Menulis (kabar) ini ketika saya sudah agak jauh di luar kajian budaya, saya jadi ber-refleksi tentang kajian budaya di mana saya pernah begitu lama menjadi “tawanan”-nya. Tentu saya ingin mengatakan bahwa pengalaman kajian budaya adalah pengalaman intelektual yang sangat indah tetapi paling misterius saya rasakan dalam perjalanan hidup saya. Ini jenis bidang ilmu yang sangat sulit didefinisikan. Bahkan, mungkin juga tidak perlu didefinisikan alih-alih gagal atau salah mendefinisikan atau mau tiba dalam debat kusir tak berkesudahan. Semakin didalami, ia kerap bertabrakan dengan premis-premis objektif-ilmiah ilmu-ilmu (modern). Ini kurang tersadari bila kita hanya masuk setengah-setengah ke dalamnya.

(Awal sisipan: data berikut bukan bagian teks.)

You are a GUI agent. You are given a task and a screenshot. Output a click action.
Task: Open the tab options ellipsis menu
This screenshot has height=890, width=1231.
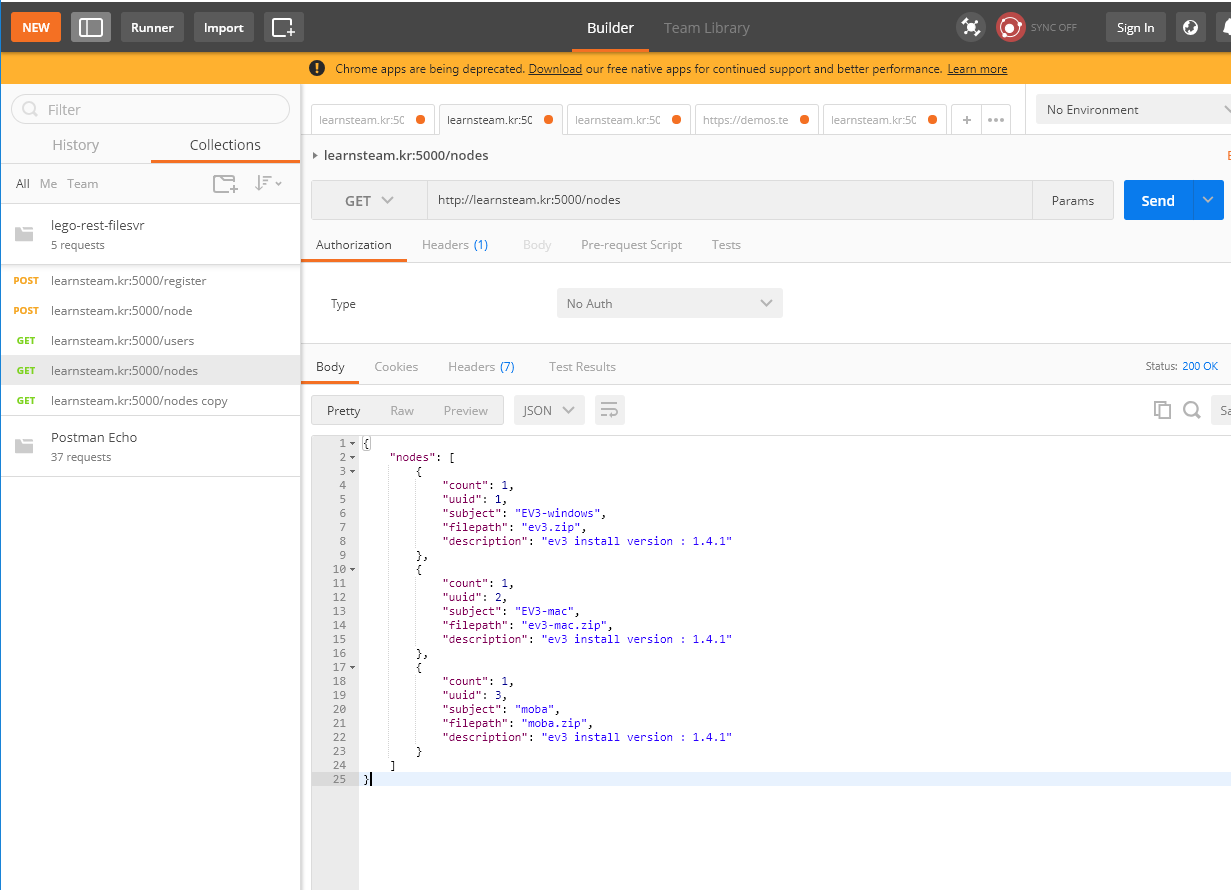pos(996,120)
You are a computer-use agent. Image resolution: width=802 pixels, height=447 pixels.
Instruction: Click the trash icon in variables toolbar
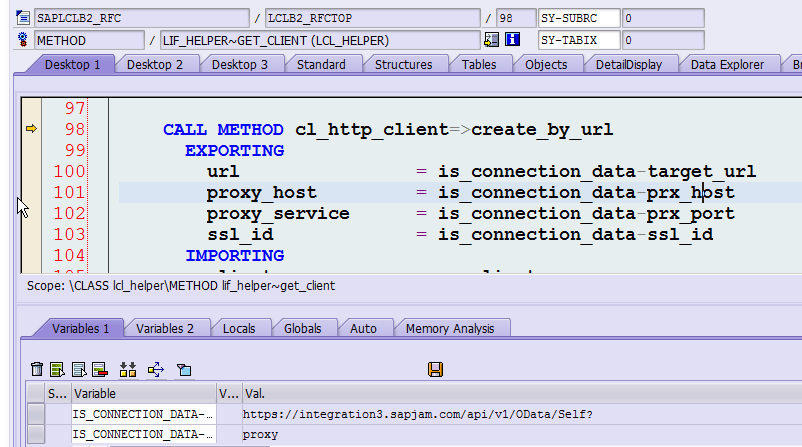37,369
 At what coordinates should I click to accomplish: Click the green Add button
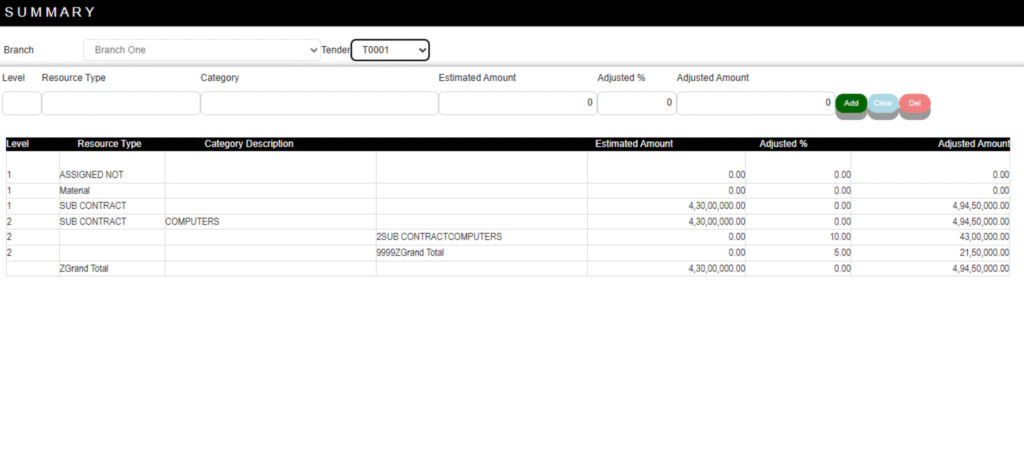[851, 103]
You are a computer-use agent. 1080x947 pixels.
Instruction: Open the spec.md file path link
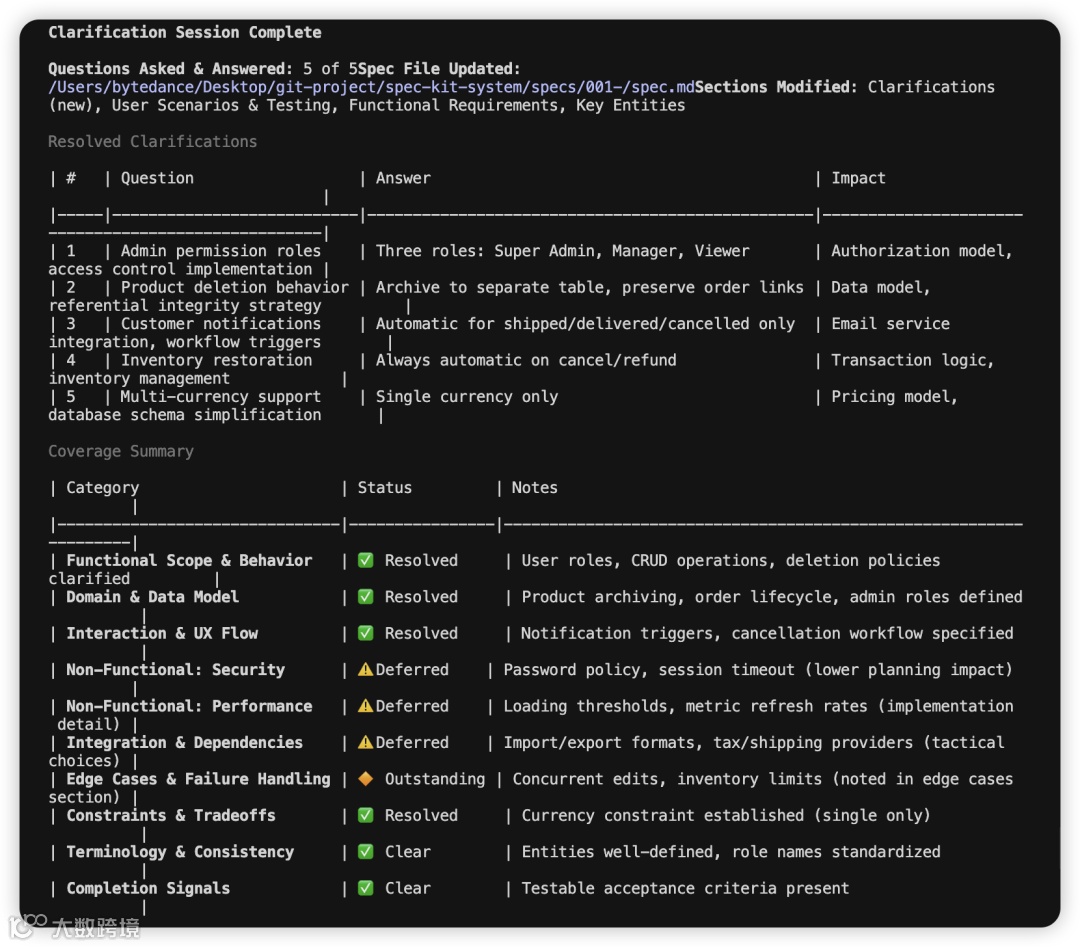point(371,87)
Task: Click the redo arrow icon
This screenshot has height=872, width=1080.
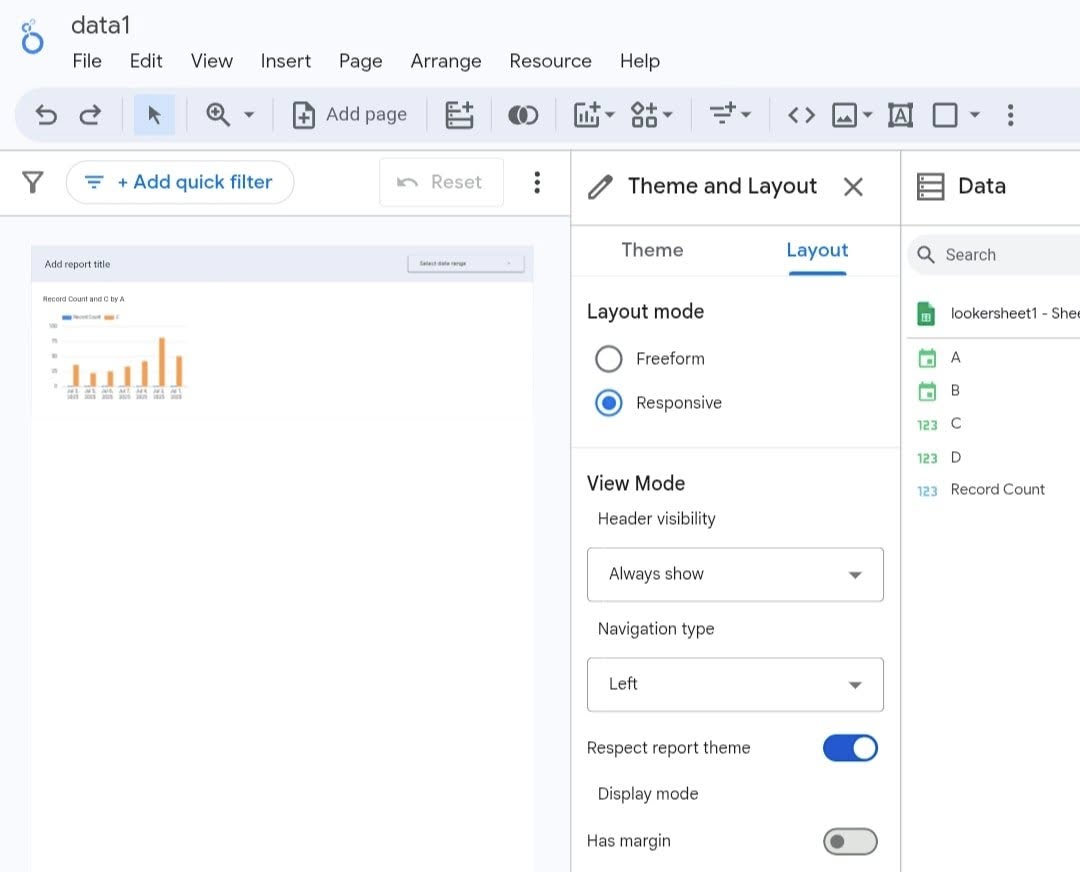Action: pos(90,115)
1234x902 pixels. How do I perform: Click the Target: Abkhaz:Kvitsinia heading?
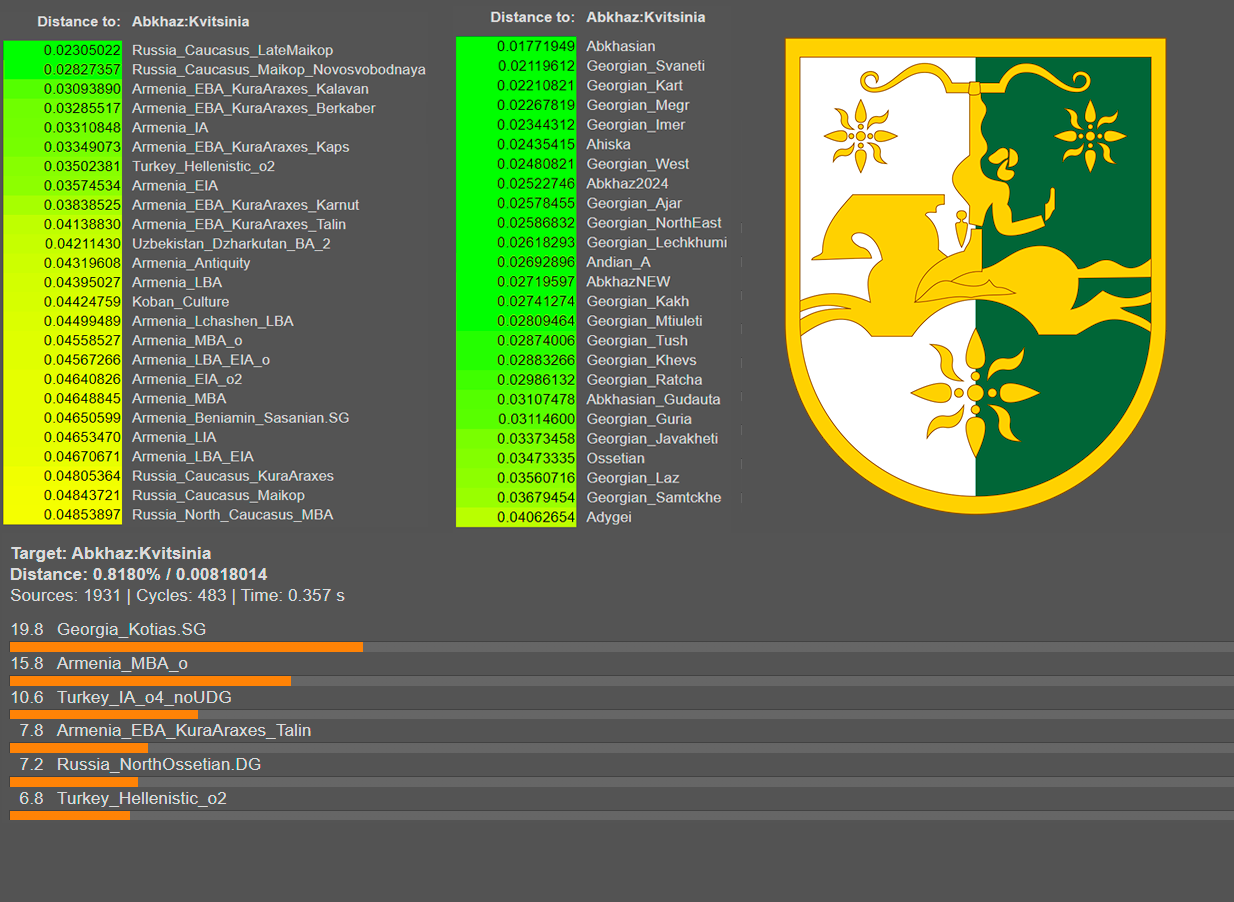pos(111,553)
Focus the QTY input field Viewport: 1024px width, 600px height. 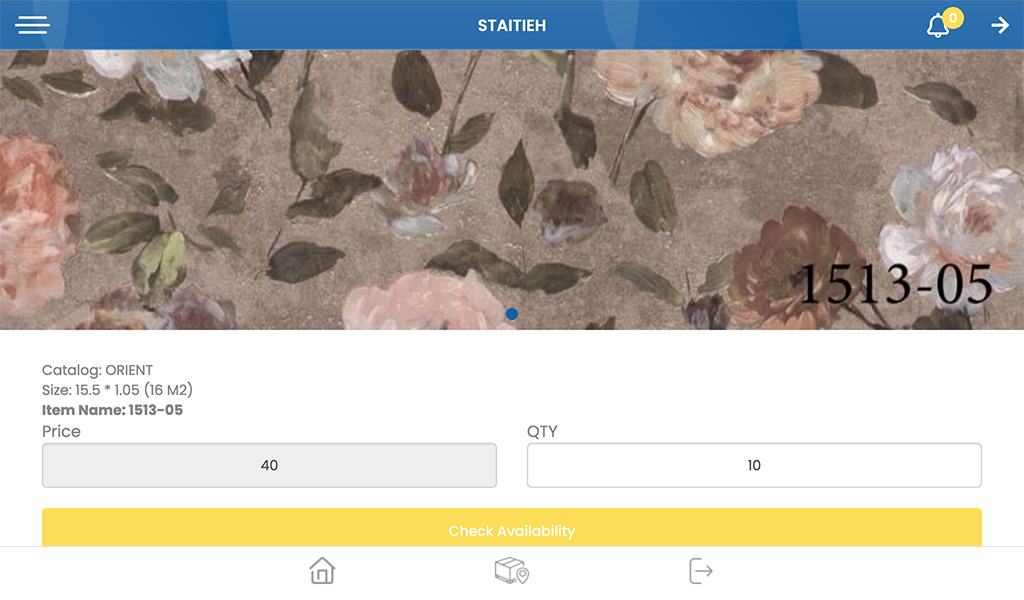(754, 466)
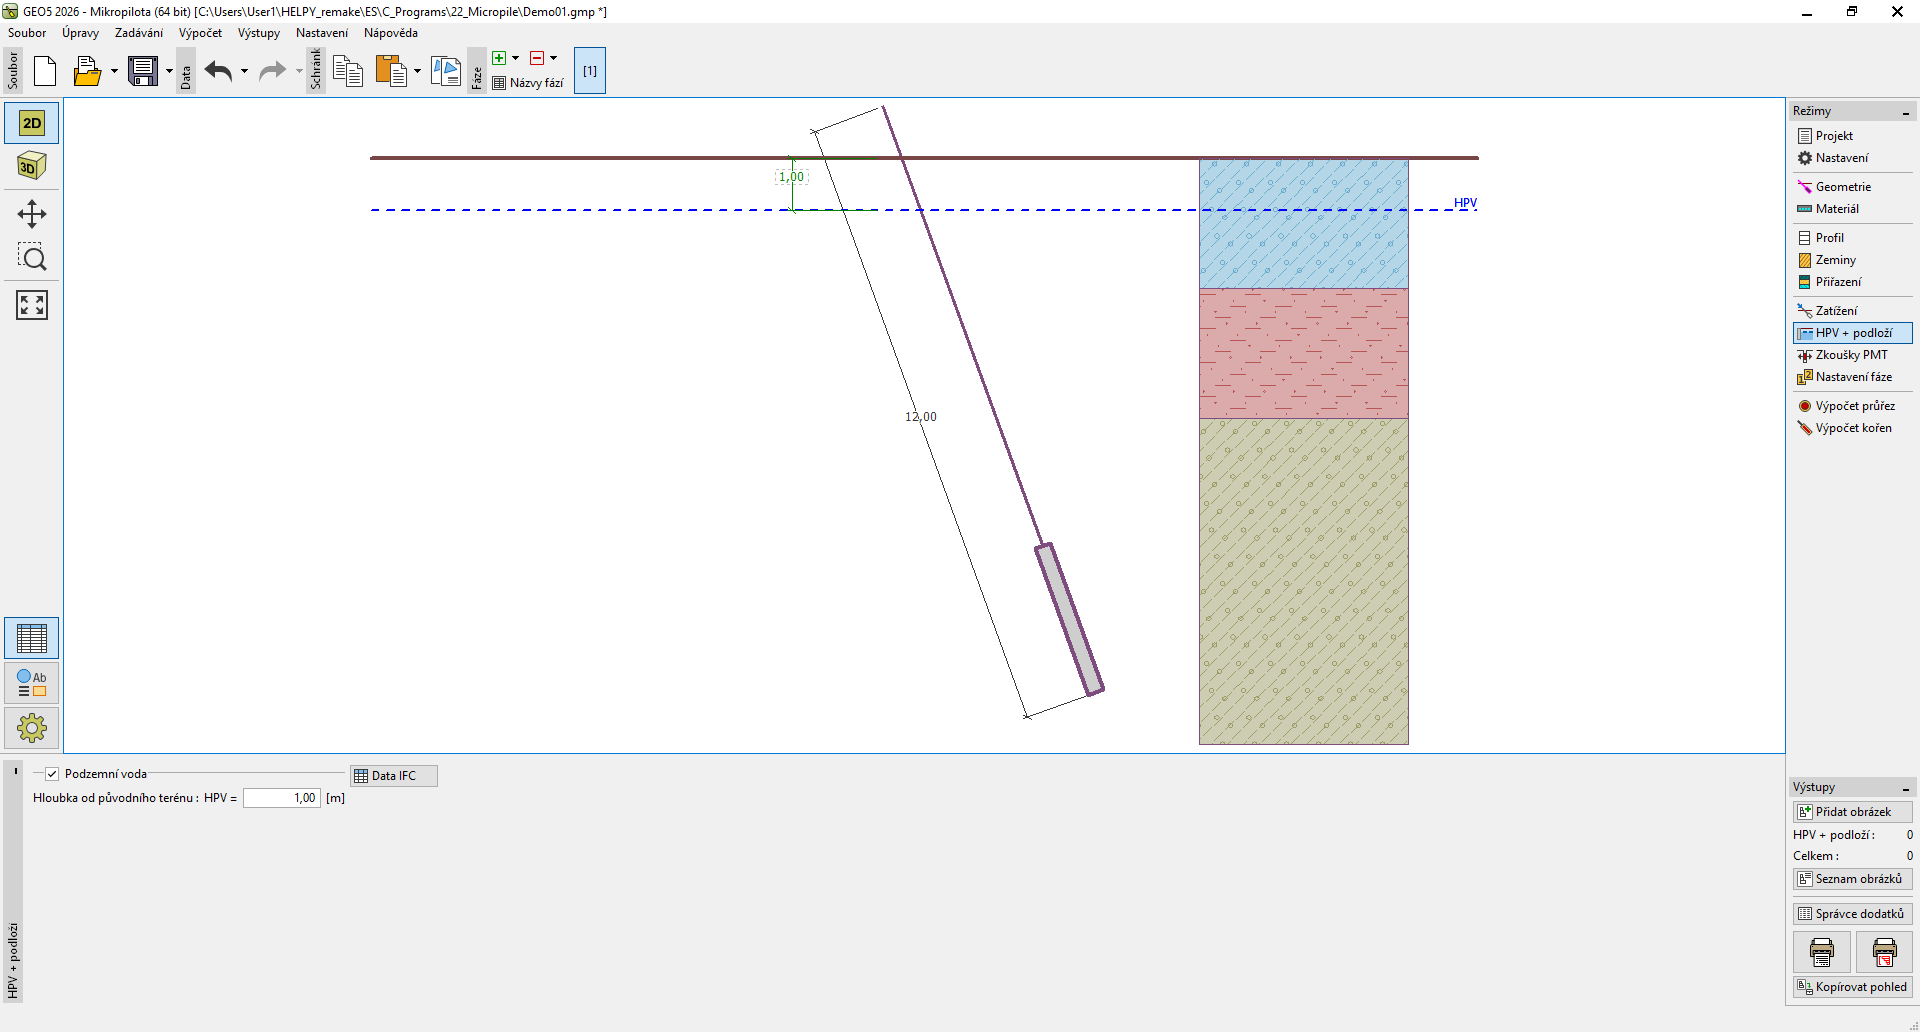Uncheck the Podzemní voda checkbox
The image size is (1920, 1032).
(52, 774)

Jangan lupa ada rangkaian paradigma delegitimasi (de-, kontra-, dan sebagainya) di dalam tubuh kajian budaya. Istilahnya, memasuki kajian budaya bukan mempelajari kebudayaan (sebagaimana pikiran/pandangan orang pada umumnya) tetapi mempelajari sub-sub-budaya, bahkan kontra-budaya (sila baca, di antaranya, Francis Mulhern dalam Culture/Metaculture). Melalui kajian budaya, tiba-tiba kita menemukan bahwa kita hidup dalam belenggu hegemoni, bahkan dalam semua aspek kehidupan, yang harus “dibongkar” ketika kita mengaku pengkaji budaya dalam pengertian yang sebenarnya, setidaknya bila mengacu pada ilmuwan/filsuf/postmodernis tertentu. Kalimat yang membuat saya tidak habis pikir, “semakin dilembagakan semakin tidak kajian budaya”. Pertanyaan pun muncul, inikah bentuk language game kajian budaya? Inikah permainan bebas tanda?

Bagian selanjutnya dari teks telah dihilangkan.